Thomas Roser Wins 2005 Particle Accelerator Science and Technology Award

April 25, 2005

Thomas Roser, Associate Chair for Accelerators and Accelerator Division Head at the U.S. Department of Energy’s Brookhaven National Laboratory, has been selected as one of two recipients of the 2005 Particle Accelerator Science and Technology Award from the Nuclear and Plasma Science Society of the Institute of Electrical and Electronics Engineers, Inc. The award, which consists of a plaque and $2,000 for each recipient, will be given to Roser and to Ronald Davidson of Princeton University, on May 18, at the biennial particle accelerator conference to be held in Knoxville, Tennessee.

Roser’s citation reads: “For pioneering scientific work and introduction of new technology in the acceleration, storage and collision of polarized protons in the high energy collider RHIC [Relativistic Heavy Ion Collier].”

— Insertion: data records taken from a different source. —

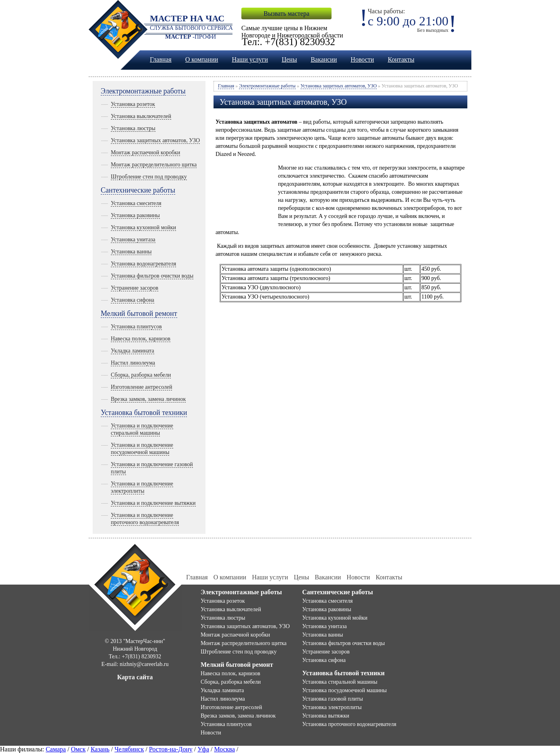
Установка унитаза (133, 239)
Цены (289, 59)
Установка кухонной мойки (143, 227)
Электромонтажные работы (143, 91)
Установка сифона (133, 300)
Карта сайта (135, 677)
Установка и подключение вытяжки (153, 503)
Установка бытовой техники (144, 413)
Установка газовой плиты (332, 699)
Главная (161, 59)
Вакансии (324, 59)
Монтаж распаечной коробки (145, 152)
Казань (100, 749)
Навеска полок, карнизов (141, 338)
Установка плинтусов (136, 326)
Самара (56, 749)
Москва (224, 749)
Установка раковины (135, 215)
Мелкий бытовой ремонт (139, 313)
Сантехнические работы (138, 190)
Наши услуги (250, 59)
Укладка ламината (133, 351)
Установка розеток (133, 104)
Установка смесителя (136, 203)
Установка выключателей (141, 116)
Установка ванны (131, 251)
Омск (78, 749)
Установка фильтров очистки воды (152, 276)
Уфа (203, 749)
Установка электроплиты (332, 707)
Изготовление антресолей (141, 387)
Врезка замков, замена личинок (148, 399)
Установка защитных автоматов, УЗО (155, 140)
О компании (202, 59)
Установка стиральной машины (340, 682)
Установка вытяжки (326, 716)
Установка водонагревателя (143, 263)
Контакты (401, 59)
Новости (362, 59)
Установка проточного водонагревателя (349, 724)
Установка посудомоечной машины (344, 690)
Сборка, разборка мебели (141, 375)
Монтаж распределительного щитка (153, 164)
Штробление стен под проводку (149, 176)
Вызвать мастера (286, 13)
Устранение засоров (135, 288)
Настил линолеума (133, 363)
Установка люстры (133, 128)
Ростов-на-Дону (171, 749)
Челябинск (129, 749)
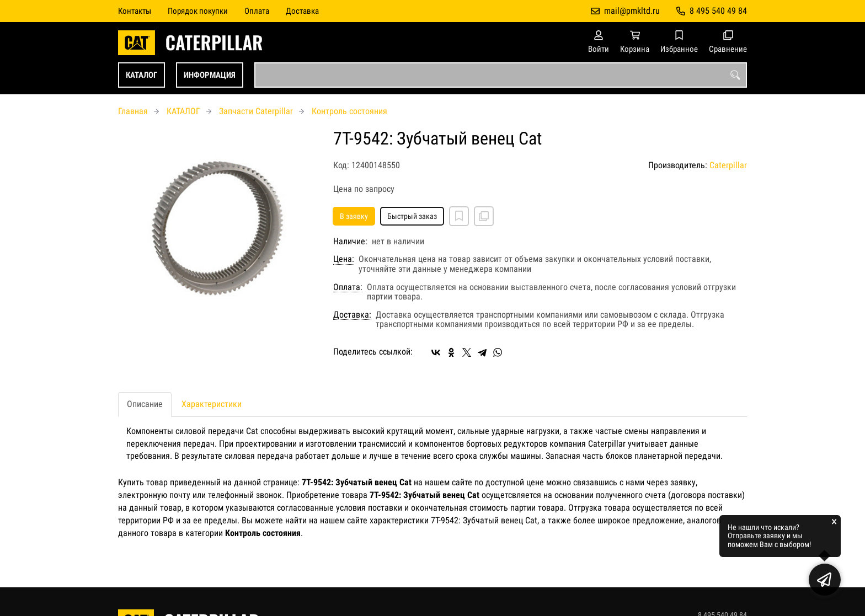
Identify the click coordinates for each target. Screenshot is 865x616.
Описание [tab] (145, 404)
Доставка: (352, 315)
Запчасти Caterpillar (256, 111)
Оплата (257, 11)
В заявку (354, 216)
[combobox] (500, 75)
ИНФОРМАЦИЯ (210, 75)
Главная (133, 111)
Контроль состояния (349, 111)
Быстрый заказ (412, 216)
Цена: (344, 259)
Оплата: (348, 287)
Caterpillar (728, 165)
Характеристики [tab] (211, 404)
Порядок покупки (197, 11)
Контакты (135, 11)
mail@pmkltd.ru (632, 10)
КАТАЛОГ (141, 75)
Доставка (302, 11)
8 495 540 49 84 (718, 10)
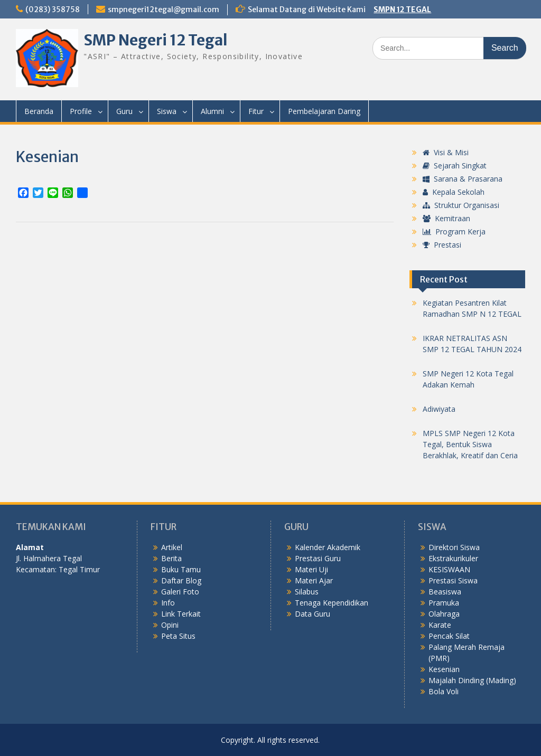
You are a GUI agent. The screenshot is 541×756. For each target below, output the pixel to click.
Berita (171, 558)
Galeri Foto (180, 591)
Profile (81, 111)
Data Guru (312, 613)
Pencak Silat (449, 636)
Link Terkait (181, 613)
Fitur (256, 111)
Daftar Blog (181, 580)
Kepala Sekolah (453, 192)
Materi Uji (311, 569)
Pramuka (444, 602)
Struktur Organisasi (461, 205)
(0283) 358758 (52, 10)
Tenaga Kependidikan (331, 602)
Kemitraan (446, 218)
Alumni (212, 111)
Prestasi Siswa (453, 580)
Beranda (39, 111)
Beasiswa (445, 591)
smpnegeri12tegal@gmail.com (163, 10)
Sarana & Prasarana (462, 178)
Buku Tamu (181, 569)
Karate (440, 625)
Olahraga (444, 613)
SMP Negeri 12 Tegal (155, 40)
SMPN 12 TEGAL (402, 10)
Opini (170, 625)
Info (168, 602)
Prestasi (442, 244)
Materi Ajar (314, 580)
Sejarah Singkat (454, 165)
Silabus (306, 591)
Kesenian (444, 669)
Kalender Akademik (328, 547)
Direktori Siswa (454, 547)
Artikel (172, 547)
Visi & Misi (445, 152)
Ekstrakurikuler (453, 558)
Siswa (166, 111)
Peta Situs (178, 636)
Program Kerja (454, 231)
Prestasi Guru (318, 558)
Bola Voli (443, 691)
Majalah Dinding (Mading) (472, 680)
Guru (124, 111)
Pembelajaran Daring (324, 111)
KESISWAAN (449, 569)
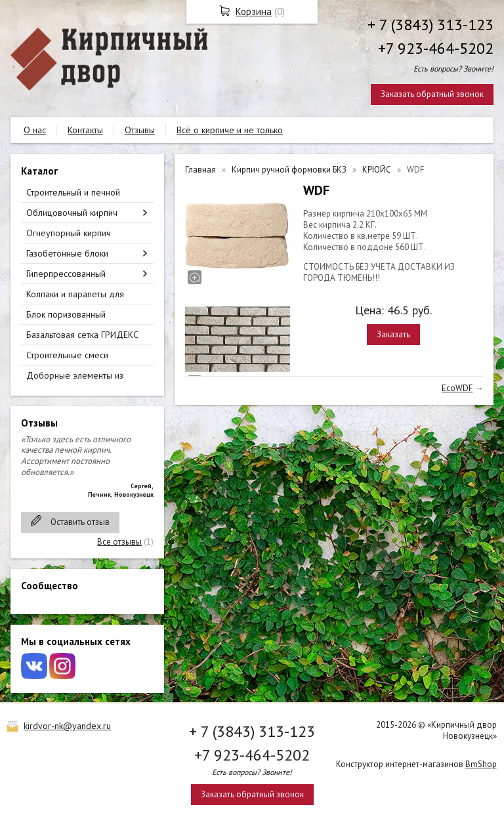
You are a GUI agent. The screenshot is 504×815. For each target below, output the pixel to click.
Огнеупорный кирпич (68, 233)
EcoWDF (457, 388)
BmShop (481, 764)
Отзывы (140, 130)
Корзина (253, 11)
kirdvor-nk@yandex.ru (67, 726)
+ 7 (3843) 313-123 (430, 24)
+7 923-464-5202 (436, 48)
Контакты (85, 130)
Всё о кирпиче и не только (230, 130)
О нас (35, 130)
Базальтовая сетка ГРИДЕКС (82, 335)
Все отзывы (119, 541)
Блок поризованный (66, 314)
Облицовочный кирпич (72, 213)
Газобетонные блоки (67, 253)
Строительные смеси (67, 355)
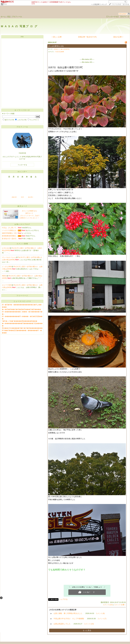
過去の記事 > (118, 37)
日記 (9, 16)
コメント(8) (100, 613)
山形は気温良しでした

In experiments at RHIC, polarized protons -- elementary particles that have a spinning motion, analogous to a spinning top -- collide with each other moving at nearly the speed of light. Physicists probe the resulting jets of particles in an attempt to understand how the spin of protons is related to the spin of their component parts, quarks and gluons.

Normally, the spin direction of protons is random, but the spin has to be polarized, or spinning in the same direction, to study the particles. Roser made significant contributions to the design and construction of a string of magnets called Siberian snakes for RHIC and the Alternating Gradient Synchrotron (AGS), the accelerator that feeds polarized protons into RHIC. Originally invented in Novosibirsk, Russia, in the 1970s, the magnets act to keep protons polarized.

“The partial snakes that I developed for the AGS worked to stabilize polarization during acceleration to over 50 percent. A new, stronger partial snake should give over 70 percent polarization,” Roser said. “I am honored that the Nuclear and Plasma Science Society has recognized my work in this area. Actually, the design and construction of hardware and beam needed for proton polarization in RHIC and the AGS includes the contributions of many colleagues at Brookhaven.”

Thomas Roser received a Ph.D. in physics from the Swiss Federal Institute of Technology in Zurich, Switzerland, in 1984. He joined the University of Michigan in 1984 as a research fellow and was appointed assistant professor of physics at the university in 1990. In 1991, he joined Brookhaven Lab as an associate physicist, and, in 1999, he was promoted to senior physicist and Accelerator Division Head of the Collier-Accelerator Department. In addition to holding that position, in 2002, he also was appointed Associate Chair for Accelerators. A Fellow of the American Physical Society, Roser received the Brookhaven Science and Technology Award in 2000.